#### [EXERCISE AIM]
Find every line in the material below with the string "badge" and state how many there are, with no other text.

#### [RECORDED INFORMATION]
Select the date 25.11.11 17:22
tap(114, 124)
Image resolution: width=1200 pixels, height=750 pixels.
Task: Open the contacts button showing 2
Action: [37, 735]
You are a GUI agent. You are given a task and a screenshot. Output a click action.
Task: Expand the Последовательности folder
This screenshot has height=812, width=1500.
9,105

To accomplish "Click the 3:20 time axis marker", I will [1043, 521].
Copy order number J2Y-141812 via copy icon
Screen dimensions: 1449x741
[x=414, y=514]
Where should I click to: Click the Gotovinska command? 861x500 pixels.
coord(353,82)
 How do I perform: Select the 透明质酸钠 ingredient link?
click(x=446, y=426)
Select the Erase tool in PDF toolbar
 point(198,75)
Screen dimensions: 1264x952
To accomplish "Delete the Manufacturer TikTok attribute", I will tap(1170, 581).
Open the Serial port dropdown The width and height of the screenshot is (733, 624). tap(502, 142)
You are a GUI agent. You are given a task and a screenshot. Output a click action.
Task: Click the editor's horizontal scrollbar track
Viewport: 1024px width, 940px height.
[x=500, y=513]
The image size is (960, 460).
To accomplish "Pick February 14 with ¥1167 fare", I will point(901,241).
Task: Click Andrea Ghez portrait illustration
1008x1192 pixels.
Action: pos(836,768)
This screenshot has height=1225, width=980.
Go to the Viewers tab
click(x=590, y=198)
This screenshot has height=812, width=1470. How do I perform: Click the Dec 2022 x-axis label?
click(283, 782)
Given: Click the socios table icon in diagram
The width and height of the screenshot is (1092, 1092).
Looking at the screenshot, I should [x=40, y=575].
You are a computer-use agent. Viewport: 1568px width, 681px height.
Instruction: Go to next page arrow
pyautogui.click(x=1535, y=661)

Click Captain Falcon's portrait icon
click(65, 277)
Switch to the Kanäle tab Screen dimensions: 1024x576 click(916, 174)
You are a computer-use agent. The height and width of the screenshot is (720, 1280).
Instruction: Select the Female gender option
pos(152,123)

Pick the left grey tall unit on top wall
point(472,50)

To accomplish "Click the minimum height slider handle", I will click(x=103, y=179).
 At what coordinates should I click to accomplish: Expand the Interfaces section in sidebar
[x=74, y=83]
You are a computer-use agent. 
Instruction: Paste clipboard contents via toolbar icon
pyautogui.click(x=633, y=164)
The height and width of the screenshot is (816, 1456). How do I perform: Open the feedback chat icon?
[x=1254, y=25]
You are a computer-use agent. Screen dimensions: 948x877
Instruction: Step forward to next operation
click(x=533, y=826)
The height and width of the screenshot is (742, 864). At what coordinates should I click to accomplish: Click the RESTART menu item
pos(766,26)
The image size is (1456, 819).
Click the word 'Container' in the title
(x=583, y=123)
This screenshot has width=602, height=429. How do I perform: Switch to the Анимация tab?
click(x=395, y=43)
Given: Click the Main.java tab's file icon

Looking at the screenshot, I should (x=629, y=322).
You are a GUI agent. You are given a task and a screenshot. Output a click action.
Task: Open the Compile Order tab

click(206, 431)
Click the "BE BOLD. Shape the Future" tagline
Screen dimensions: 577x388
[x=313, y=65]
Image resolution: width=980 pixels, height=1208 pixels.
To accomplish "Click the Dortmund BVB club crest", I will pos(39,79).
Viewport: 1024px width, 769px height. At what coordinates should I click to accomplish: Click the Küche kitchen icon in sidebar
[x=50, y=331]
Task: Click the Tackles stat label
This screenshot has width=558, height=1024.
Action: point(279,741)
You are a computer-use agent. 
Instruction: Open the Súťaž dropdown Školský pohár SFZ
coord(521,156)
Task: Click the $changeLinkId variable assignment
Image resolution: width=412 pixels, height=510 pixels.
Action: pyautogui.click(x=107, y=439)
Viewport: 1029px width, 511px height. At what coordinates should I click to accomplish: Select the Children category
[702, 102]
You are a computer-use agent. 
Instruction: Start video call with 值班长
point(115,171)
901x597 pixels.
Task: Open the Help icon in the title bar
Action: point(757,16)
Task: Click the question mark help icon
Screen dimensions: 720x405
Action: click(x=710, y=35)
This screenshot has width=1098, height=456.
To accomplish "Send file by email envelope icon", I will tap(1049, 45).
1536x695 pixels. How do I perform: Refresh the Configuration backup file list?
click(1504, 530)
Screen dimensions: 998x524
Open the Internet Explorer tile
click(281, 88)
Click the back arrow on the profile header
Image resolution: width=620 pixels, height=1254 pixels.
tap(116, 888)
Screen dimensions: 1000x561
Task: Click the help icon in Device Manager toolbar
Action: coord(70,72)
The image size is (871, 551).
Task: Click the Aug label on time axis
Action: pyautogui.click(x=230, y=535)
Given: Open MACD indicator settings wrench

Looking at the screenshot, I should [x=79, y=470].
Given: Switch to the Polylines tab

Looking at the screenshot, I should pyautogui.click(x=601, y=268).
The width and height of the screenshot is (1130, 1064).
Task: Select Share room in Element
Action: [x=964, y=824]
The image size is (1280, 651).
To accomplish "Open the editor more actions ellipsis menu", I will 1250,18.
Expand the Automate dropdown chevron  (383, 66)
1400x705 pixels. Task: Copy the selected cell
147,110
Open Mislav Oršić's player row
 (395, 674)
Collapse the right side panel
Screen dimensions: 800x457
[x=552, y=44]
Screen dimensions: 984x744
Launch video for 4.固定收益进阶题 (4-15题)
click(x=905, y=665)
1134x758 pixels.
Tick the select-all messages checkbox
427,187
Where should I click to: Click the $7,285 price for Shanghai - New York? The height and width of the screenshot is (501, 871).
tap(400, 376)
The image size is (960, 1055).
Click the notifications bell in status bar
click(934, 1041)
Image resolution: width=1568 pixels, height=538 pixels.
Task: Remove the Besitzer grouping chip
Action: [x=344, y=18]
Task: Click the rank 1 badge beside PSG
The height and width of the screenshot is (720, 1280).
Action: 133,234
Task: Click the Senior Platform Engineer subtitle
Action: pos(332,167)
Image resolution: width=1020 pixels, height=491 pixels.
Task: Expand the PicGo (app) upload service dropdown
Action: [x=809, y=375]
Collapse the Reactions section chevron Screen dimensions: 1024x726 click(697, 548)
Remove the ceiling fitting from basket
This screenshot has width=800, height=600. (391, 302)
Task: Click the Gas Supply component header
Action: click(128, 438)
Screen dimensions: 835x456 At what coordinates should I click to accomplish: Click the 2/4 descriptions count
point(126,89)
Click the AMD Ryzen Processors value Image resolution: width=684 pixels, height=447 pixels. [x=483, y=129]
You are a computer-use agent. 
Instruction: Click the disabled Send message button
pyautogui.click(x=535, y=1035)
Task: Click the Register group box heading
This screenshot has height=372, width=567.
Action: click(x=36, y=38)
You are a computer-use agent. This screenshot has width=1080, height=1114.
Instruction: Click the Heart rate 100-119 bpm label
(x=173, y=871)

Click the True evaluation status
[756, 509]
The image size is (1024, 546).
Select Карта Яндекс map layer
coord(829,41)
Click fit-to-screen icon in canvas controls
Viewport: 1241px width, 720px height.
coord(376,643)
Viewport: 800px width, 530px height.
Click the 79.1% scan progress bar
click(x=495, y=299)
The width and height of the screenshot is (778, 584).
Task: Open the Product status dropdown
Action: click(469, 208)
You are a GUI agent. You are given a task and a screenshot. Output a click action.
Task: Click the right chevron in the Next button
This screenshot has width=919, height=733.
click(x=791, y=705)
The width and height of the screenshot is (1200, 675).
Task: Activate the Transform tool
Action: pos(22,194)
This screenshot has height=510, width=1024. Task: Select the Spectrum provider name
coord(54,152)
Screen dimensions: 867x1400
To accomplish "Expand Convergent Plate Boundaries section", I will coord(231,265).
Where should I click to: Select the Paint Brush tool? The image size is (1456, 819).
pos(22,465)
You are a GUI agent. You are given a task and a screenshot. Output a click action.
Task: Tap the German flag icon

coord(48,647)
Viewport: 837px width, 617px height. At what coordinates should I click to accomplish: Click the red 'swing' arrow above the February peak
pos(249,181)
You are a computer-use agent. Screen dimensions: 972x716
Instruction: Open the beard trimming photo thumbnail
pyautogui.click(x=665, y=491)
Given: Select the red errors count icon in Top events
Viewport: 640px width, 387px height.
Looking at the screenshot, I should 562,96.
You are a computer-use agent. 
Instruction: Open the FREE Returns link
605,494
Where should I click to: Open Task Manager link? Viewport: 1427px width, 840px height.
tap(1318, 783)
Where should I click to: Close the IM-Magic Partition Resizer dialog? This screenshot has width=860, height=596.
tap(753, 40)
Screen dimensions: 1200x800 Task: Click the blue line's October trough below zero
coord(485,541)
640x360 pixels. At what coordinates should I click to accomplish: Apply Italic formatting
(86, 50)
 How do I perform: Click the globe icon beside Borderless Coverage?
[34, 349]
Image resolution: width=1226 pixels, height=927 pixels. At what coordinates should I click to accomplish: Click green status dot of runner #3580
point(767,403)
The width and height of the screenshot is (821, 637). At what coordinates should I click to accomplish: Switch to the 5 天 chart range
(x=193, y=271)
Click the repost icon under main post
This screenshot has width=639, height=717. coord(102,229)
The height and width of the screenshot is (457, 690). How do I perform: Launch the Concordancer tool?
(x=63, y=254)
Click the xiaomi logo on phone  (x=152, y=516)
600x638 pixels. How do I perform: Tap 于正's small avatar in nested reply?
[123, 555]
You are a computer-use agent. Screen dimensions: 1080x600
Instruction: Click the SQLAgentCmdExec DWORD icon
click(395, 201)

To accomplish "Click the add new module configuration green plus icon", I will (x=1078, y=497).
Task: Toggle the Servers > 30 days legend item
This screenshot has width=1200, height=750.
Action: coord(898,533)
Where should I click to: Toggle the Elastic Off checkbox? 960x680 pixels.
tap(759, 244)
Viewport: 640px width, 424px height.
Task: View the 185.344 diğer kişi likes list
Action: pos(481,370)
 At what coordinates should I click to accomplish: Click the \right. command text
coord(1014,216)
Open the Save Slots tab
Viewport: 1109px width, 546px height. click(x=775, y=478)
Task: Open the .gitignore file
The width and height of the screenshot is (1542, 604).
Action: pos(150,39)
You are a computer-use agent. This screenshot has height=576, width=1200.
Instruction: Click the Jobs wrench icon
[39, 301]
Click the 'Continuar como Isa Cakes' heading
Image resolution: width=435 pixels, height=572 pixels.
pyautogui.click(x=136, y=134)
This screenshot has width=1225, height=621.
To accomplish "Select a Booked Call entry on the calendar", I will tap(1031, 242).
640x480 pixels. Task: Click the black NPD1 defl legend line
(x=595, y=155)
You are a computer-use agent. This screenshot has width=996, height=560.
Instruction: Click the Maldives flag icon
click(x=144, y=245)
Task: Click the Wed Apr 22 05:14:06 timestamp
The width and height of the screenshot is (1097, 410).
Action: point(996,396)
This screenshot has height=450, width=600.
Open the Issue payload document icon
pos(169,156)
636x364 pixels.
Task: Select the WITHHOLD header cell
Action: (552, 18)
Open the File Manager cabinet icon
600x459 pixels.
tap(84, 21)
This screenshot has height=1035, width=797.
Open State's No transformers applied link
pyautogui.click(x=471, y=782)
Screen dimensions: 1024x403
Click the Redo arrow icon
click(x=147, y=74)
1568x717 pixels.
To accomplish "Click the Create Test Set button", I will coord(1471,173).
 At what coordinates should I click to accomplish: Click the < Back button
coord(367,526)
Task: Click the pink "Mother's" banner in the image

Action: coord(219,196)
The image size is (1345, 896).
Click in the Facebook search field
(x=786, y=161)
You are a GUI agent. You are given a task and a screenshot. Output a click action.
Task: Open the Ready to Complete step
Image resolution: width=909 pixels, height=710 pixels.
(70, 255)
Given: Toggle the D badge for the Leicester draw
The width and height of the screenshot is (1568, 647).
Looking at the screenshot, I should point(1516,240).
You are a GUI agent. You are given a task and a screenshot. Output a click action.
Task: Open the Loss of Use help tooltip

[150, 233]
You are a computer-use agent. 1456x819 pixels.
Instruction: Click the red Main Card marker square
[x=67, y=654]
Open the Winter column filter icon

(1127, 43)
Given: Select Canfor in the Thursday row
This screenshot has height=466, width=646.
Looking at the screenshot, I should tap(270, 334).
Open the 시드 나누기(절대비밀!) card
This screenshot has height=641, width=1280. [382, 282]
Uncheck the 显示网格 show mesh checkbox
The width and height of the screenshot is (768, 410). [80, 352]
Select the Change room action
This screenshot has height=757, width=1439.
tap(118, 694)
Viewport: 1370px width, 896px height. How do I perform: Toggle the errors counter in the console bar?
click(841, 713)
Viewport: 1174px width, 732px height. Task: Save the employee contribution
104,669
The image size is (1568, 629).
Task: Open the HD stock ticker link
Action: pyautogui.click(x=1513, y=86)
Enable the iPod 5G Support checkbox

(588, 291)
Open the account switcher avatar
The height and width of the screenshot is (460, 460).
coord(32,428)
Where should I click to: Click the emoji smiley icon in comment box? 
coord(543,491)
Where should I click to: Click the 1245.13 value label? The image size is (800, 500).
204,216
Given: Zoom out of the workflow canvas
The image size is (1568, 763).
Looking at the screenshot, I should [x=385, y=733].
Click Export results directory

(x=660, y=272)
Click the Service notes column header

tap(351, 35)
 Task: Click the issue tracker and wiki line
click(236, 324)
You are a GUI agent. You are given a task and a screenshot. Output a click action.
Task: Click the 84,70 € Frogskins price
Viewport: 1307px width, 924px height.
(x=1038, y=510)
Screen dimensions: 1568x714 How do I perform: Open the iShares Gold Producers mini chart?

#### [EXERCISE SOLUTION]
2